Besides which, in practical terms what are you going to do about if someone doesn't tell you she wants to leave? Force them to return and have an unwilling, disgruntled employee in floods of tears around the office.

mellifluouscauliflower · 21/10/2009 19:06

There's so much empathising for other people on this thread - the men, the employees, the people who have to cover, the people who might theoretically might not get a job because of discrimination.

But what about the children? And really none of these "victims" have it harder than a woman with a child under 1!

Children will work and provide the pensions and NHS in our old age. You could see producing a child is an act of economic altruism, a social good. I do think most employers can see beyond the narrow self interest of "who's going to answer the phones next year and how much is going to cost me?"

We are given a crumb and you're all so keen to give it back!

theyoungvisiter · 21/10/2009 19:29

cauliflower - I don't think everyone's so keen to give it back? I'm not! Nor are most people on the thread.

I think granting some transferable parental leave is arguably more likely to advantage your "victim under 1".

I know several bread-earning women who were forced to go back to work earlier than they wanted, and whose husbands would have taken leave if it was available to them so that the child could have spent longer out of childcare.

Parental/paternal leave doesn't necessarily disadvantage the baby. Quite the reverse in some cases.

EdgarAllenPoo · 21/10/2009 19:37

what a load of twaddle from Eleanor Mills -

it rests on the premise that it is worse for an employer to hire a young dad than a young mum. this is not so.

the average time spent in new job is 2 years. Let us imagine our young dad is career-driven - he is likely to change emplyers after two years or sooner. Th enew mum OTOH, will be best off staying with the same company, thus saving them money in the longer term. Recruitment is a very expensive exercise lest we forget - -

so in my case, i was hired with a bunch of nine others. By the time i took my first mat leave, 4 of the others had already left and new recruits were in their seats. I came back part time....(and actually, it was noted i did as much work as some full timers..>own trumpet emoticon< ) and then went off again...now of then ten that started, only 1 is doing the same job, another is still with the company in different roles...

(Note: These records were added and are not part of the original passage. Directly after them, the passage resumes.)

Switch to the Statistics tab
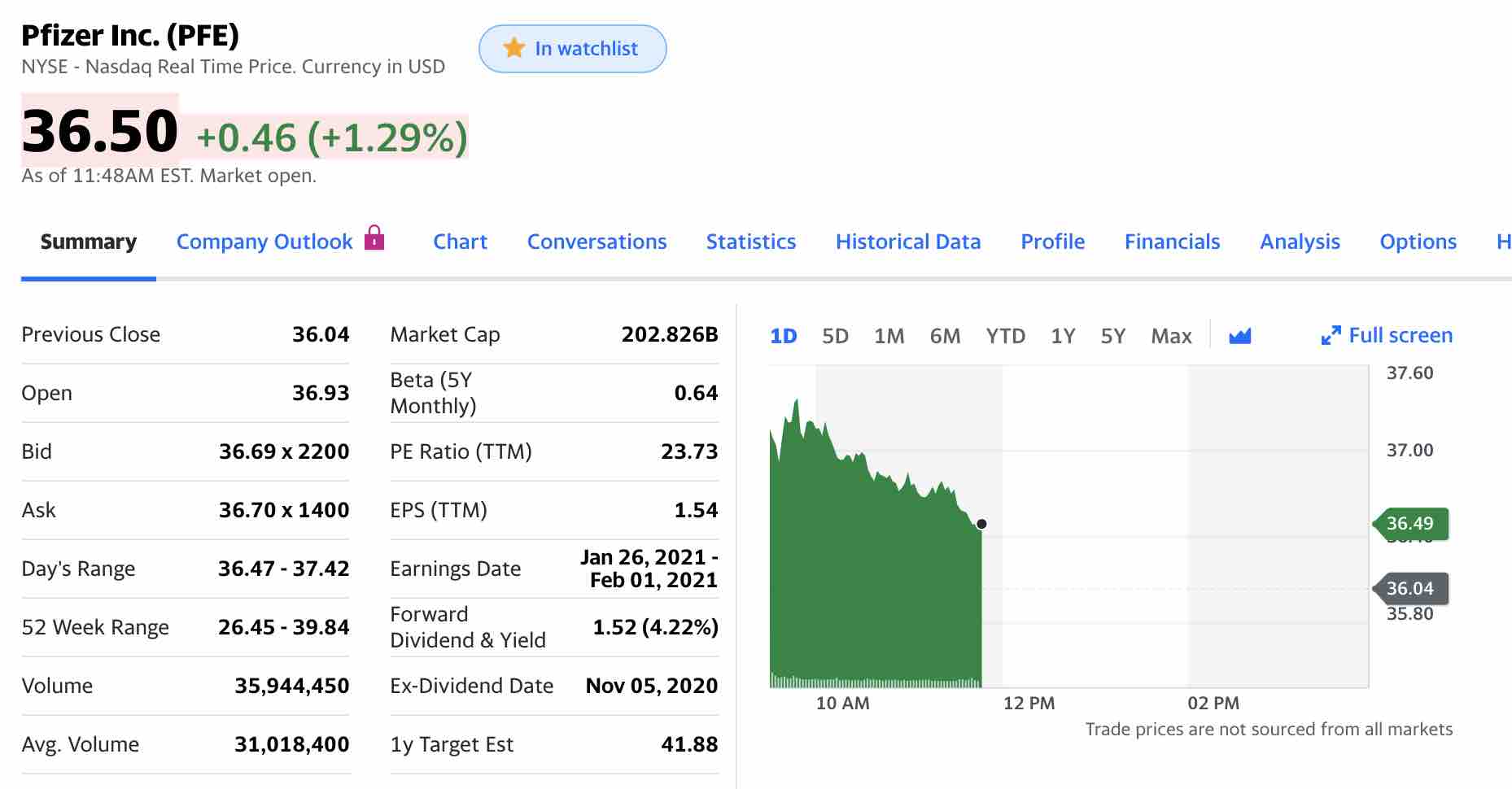 point(750,242)
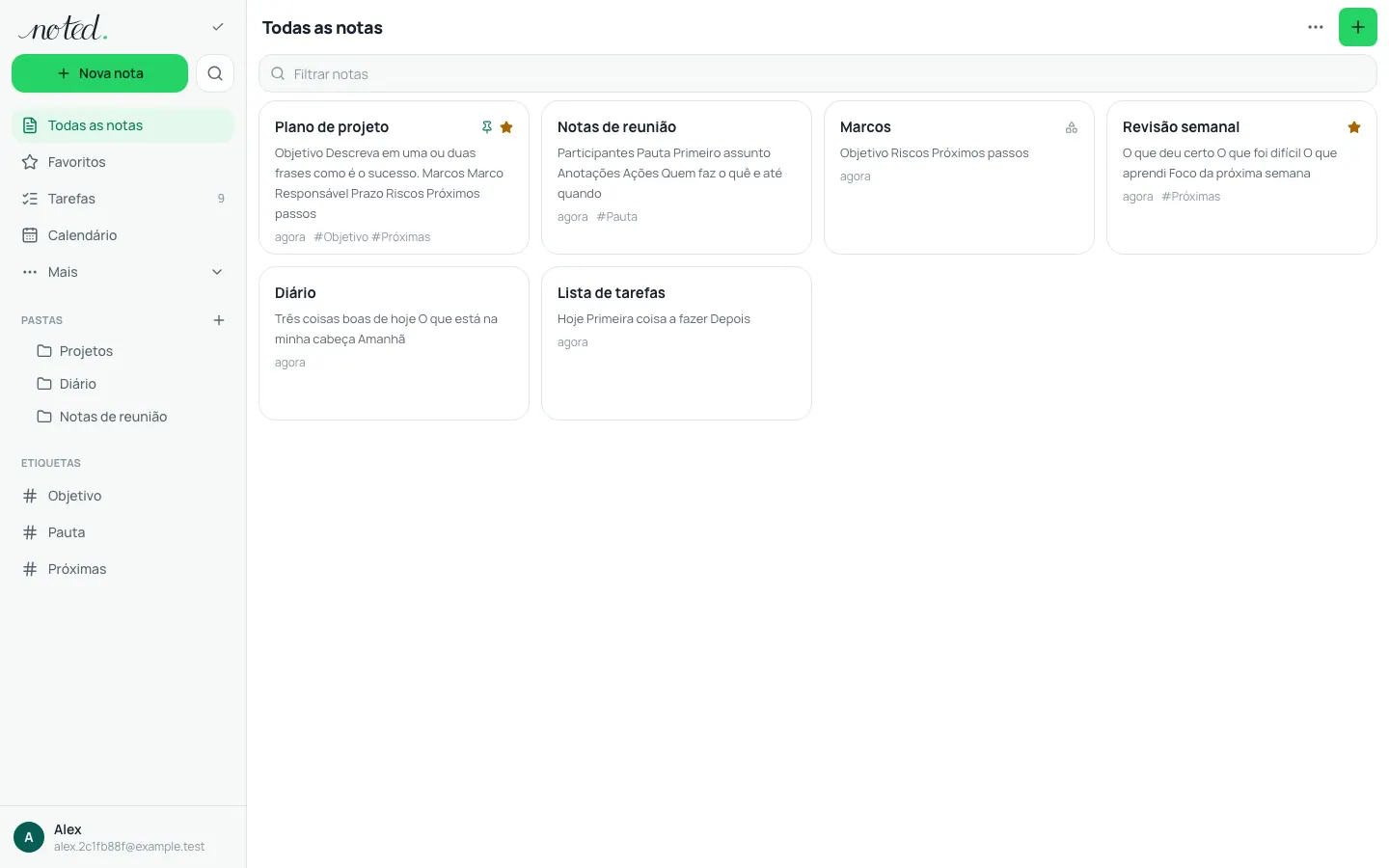Add a new folder with Pastas plus icon
This screenshot has width=1389, height=868.
point(219,320)
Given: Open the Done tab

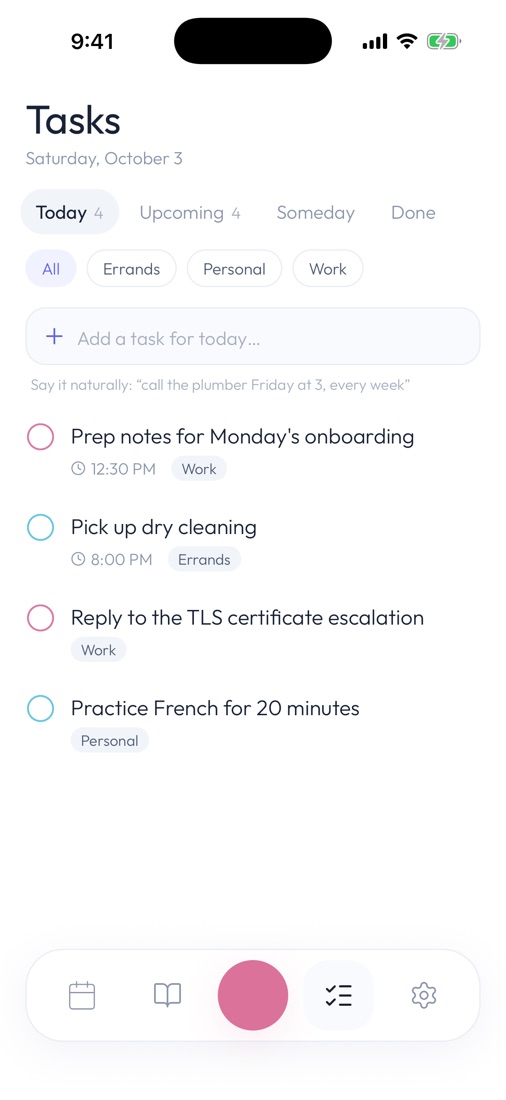Looking at the screenshot, I should pos(413,213).
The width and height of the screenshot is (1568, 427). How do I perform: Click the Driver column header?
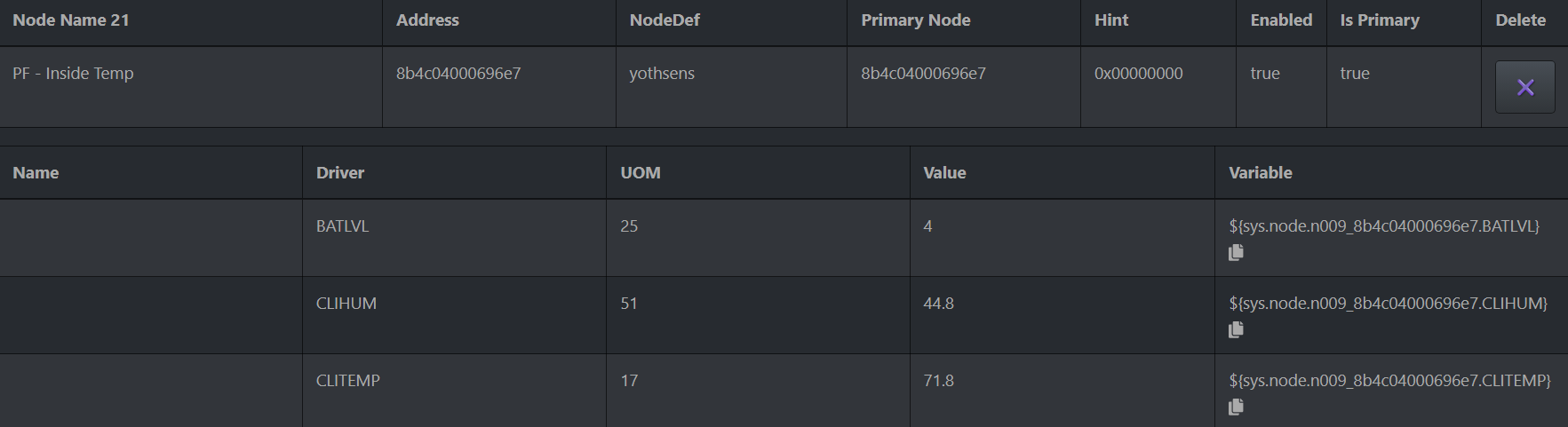pos(340,173)
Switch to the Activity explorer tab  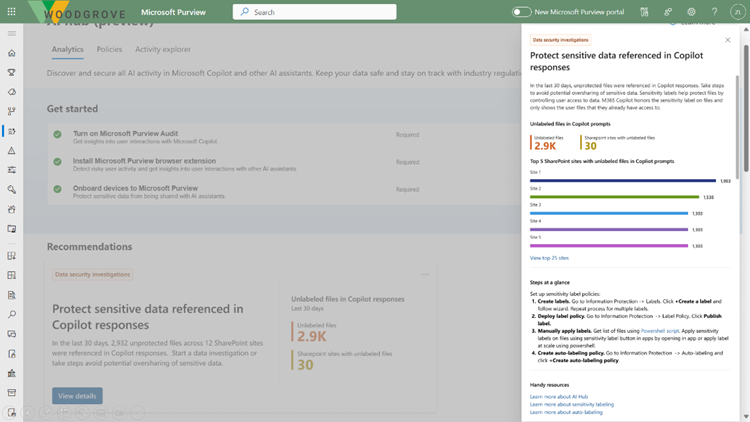pyautogui.click(x=163, y=49)
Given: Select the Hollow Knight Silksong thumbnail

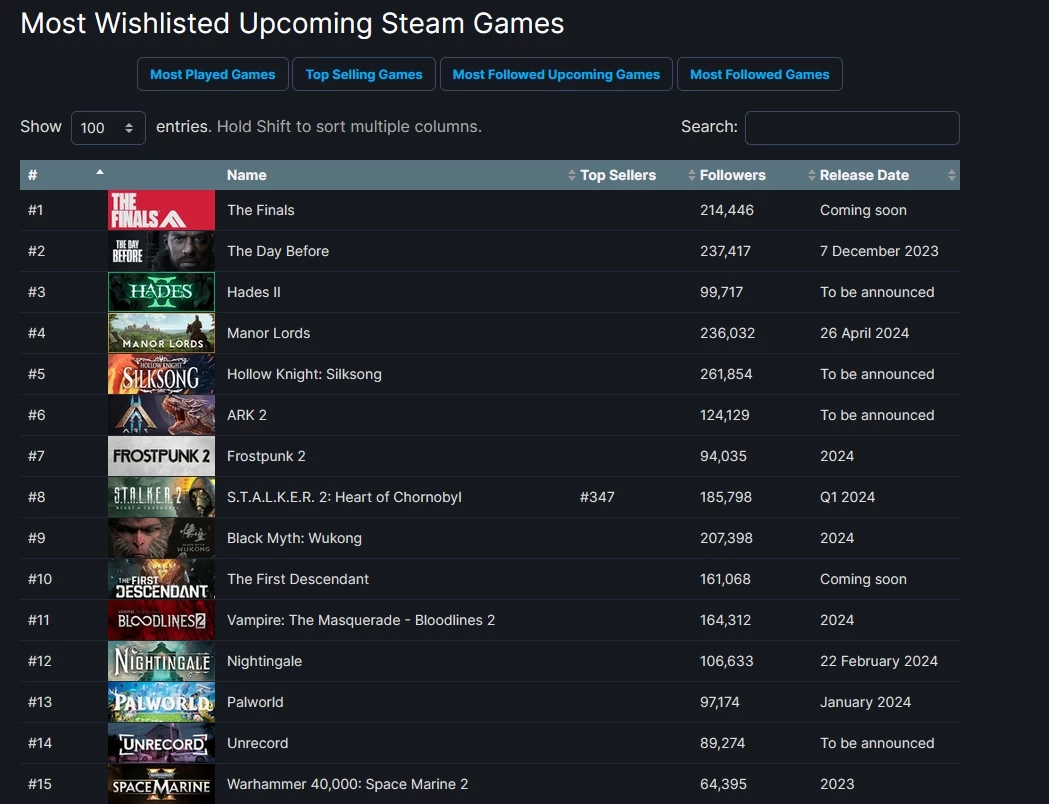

no-one is more tied to their job than the expectant mother, or the mother who finds an employer willing to give her times that suit. She is likely to stay far longer, and give her employer the benefit of her experience in the same role than a male in the same job.

the ruth is that women with small children are so discriminated against in the workplace they take their breaks where they find them, so make good loyal employees.

benjysmum · 21/10/2009 19:48

is there not a government proposal to allow men to take up to six months off i.e have the woman give some of her maternity leave to her partner? I thinks it's due to kick in in the next financial year but am unsure of the details TBH.

theyoungvisiter · 21/10/2009 20:04

benjysmum - there was a proposal to this effect from the thinktank reform which generated quite a bit of press, but afaik it has not been accepted.

Might have missed some vital headline though!

shubiedoo · 21/10/2009 20:08

In Canada the leave is one year and can be split between partners; I know one family who did this and it was great, a real wake-up for the dad to look after a 2 year old and a 6 month old full time for six months!